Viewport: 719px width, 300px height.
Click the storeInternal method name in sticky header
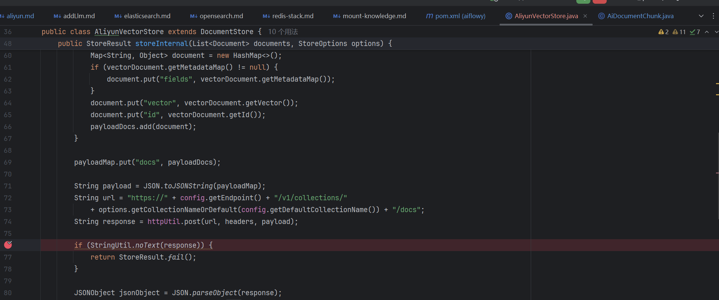162,44
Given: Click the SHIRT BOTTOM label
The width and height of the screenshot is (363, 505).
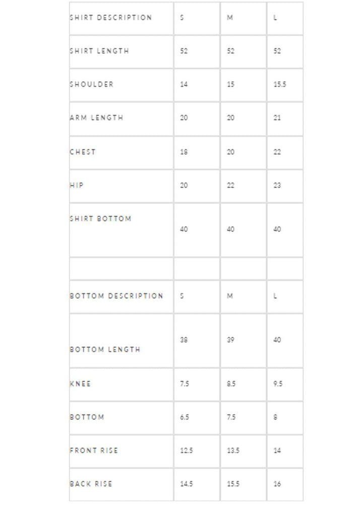Looking at the screenshot, I should pyautogui.click(x=100, y=219).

:::::

Edit the items above by changing "sticky header" to "pinned header" and leaving everything else the same. Leave out the pictures when you write the items back.

▸ **SOLVED PROBLEM**
Viewport: 719px width, 300px height.
Click the storeInternal method name in pinned header
162,44
Given: Click the SHIRT BOTTOM label
The width and height of the screenshot is (363, 505).
Looking at the screenshot, I should pyautogui.click(x=100, y=219).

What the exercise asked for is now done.